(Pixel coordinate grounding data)
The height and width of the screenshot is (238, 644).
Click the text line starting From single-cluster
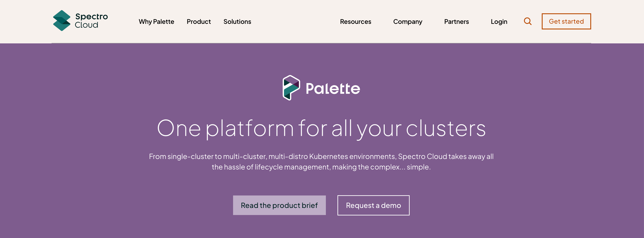point(321,157)
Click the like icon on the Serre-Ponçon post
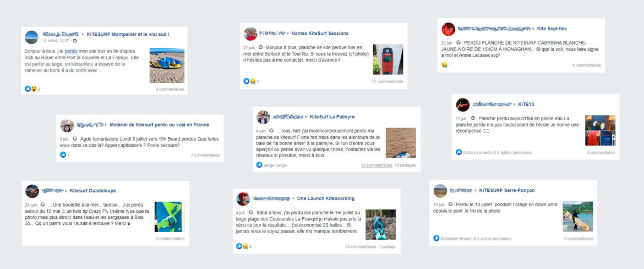The width and height of the screenshot is (644, 269). pos(436,238)
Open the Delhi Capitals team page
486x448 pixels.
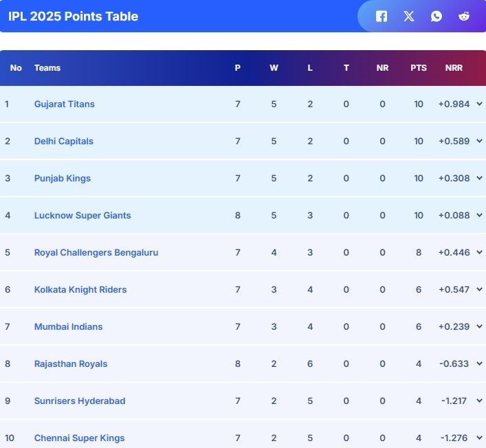click(x=64, y=141)
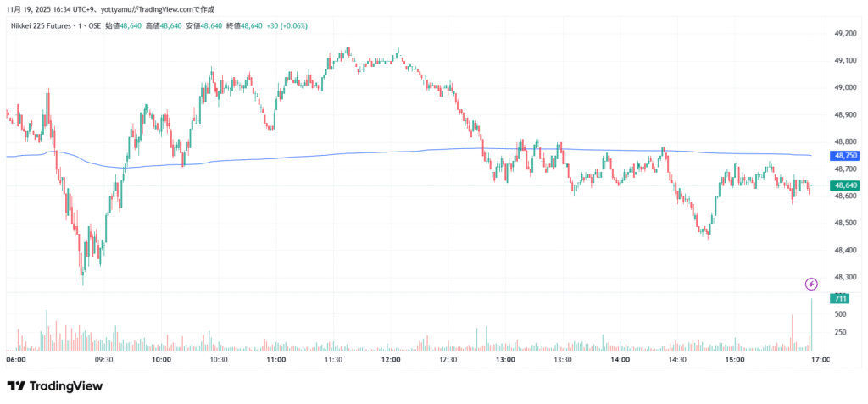Click the 48,900 price axis label
This screenshot has height=404, width=868.
click(845, 115)
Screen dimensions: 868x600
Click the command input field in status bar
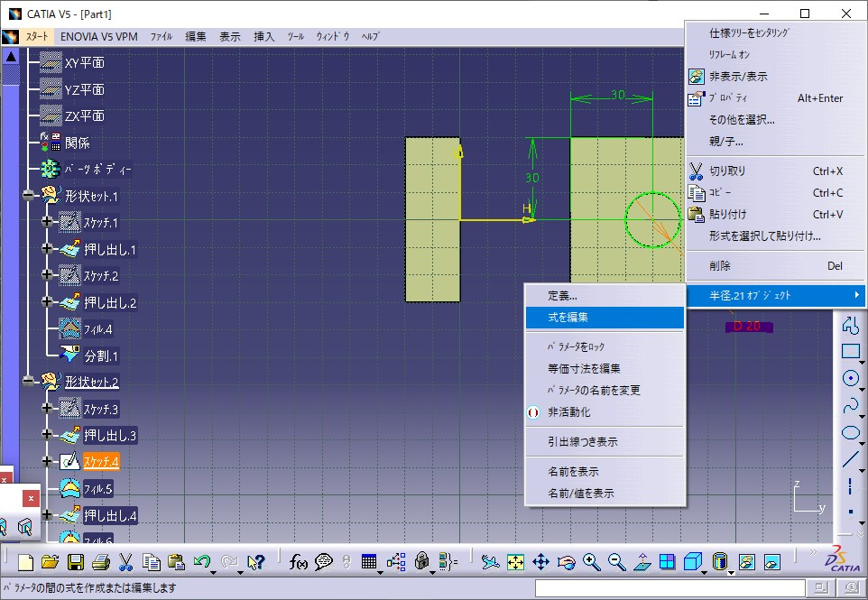coord(666,588)
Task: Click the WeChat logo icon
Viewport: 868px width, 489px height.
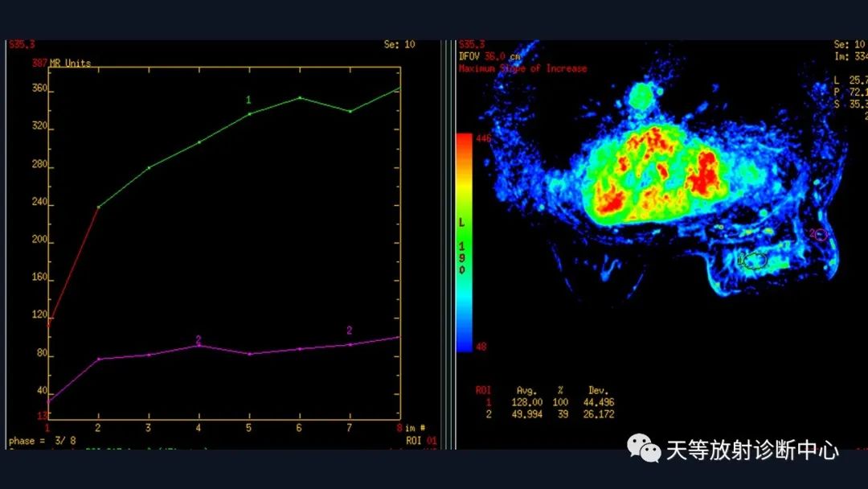Action: click(644, 448)
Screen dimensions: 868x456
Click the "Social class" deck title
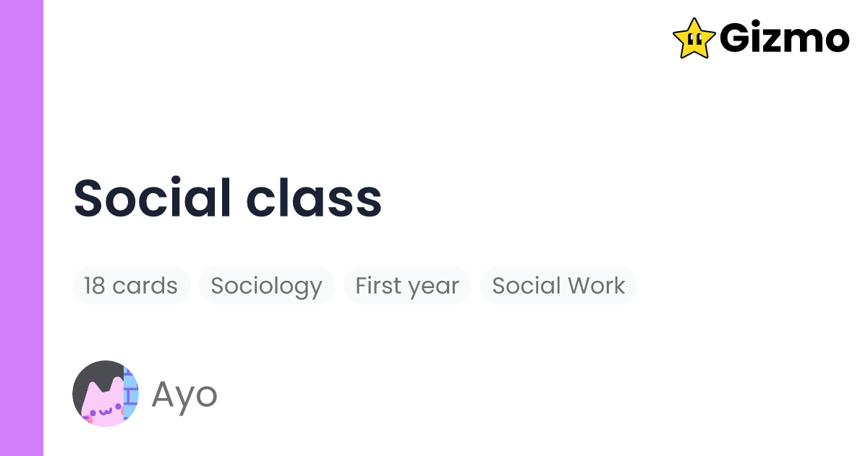click(228, 198)
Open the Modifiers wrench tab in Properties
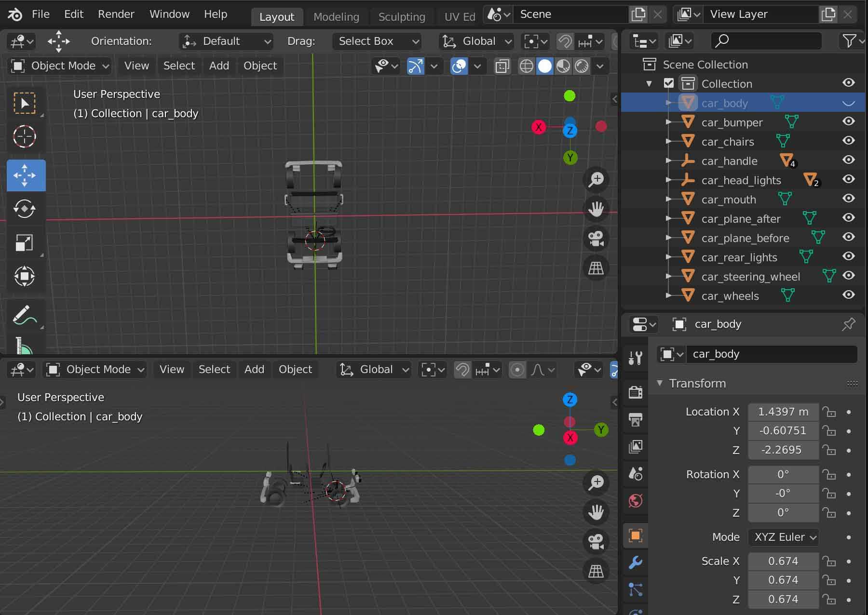This screenshot has height=615, width=868. pyautogui.click(x=636, y=562)
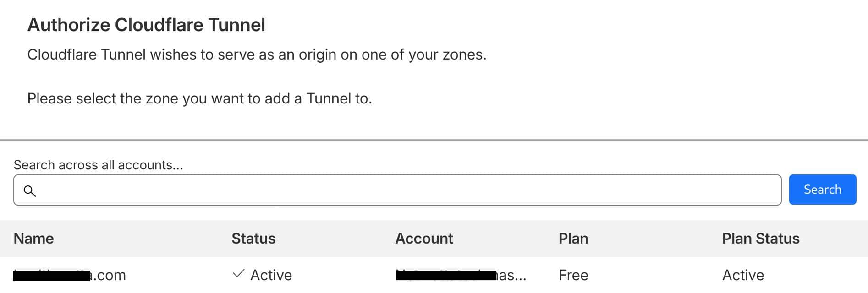Click the 'wishes to serve as an origin' sentence
The width and height of the screenshot is (868, 293).
pyautogui.click(x=257, y=54)
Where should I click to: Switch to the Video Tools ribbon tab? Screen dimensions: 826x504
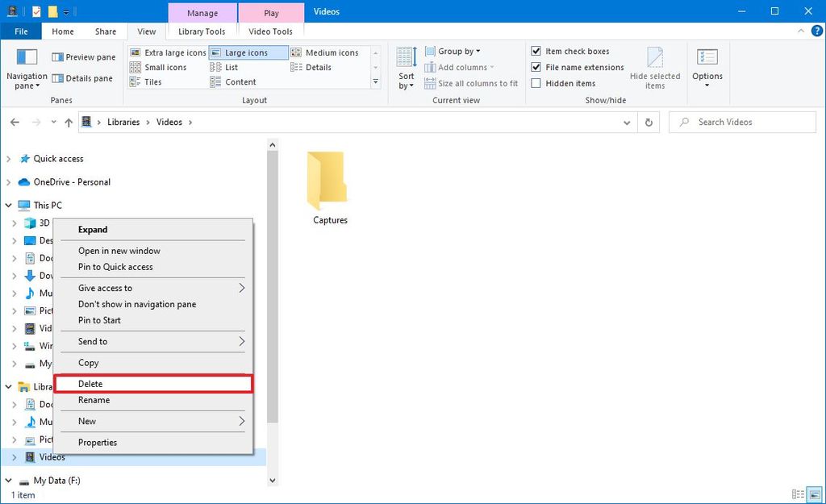(x=270, y=31)
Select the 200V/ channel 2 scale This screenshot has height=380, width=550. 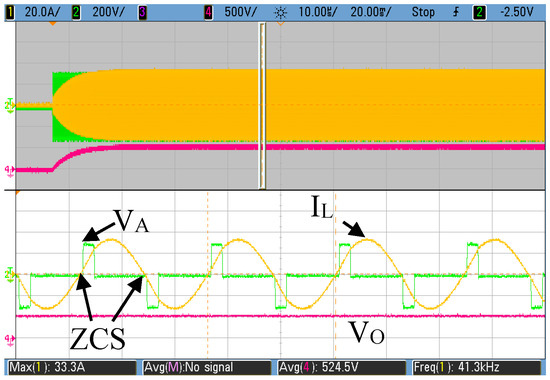click(x=108, y=13)
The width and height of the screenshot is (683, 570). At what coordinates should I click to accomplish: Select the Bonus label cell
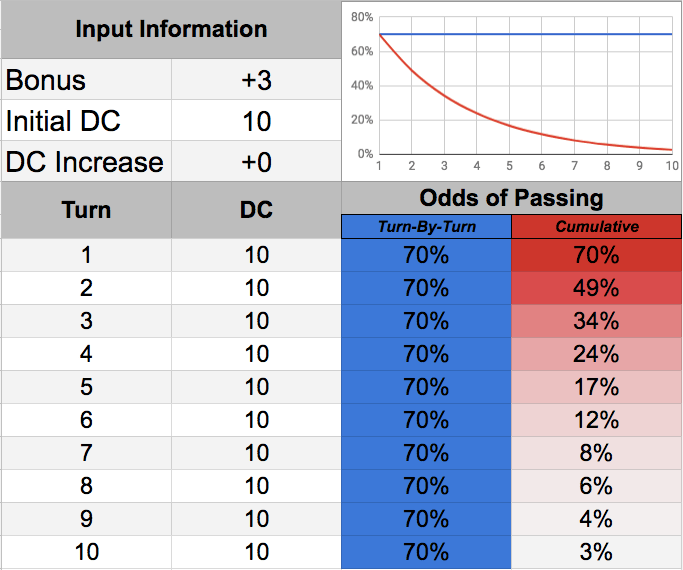click(86, 80)
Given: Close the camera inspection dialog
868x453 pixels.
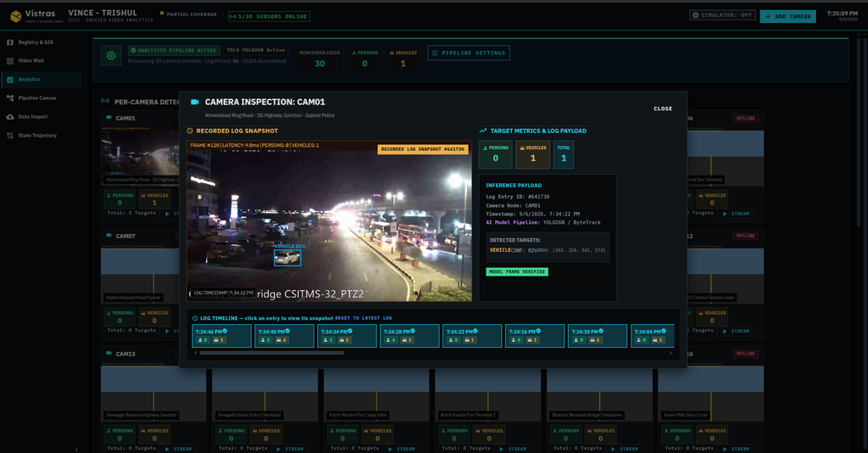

What you should do: The lines from the one containing "The width and height of the screenshot is (683, 570)." through the last line above are to be repeated exactly, and only those. Any pictures must be left out.

Exercise solution:
The width and height of the screenshot is (683, 570). At what coordinates should I click to accomplish: Select the Bonus label cell
click(86, 80)
Given: Close the camera inspection dialog
868x453 pixels.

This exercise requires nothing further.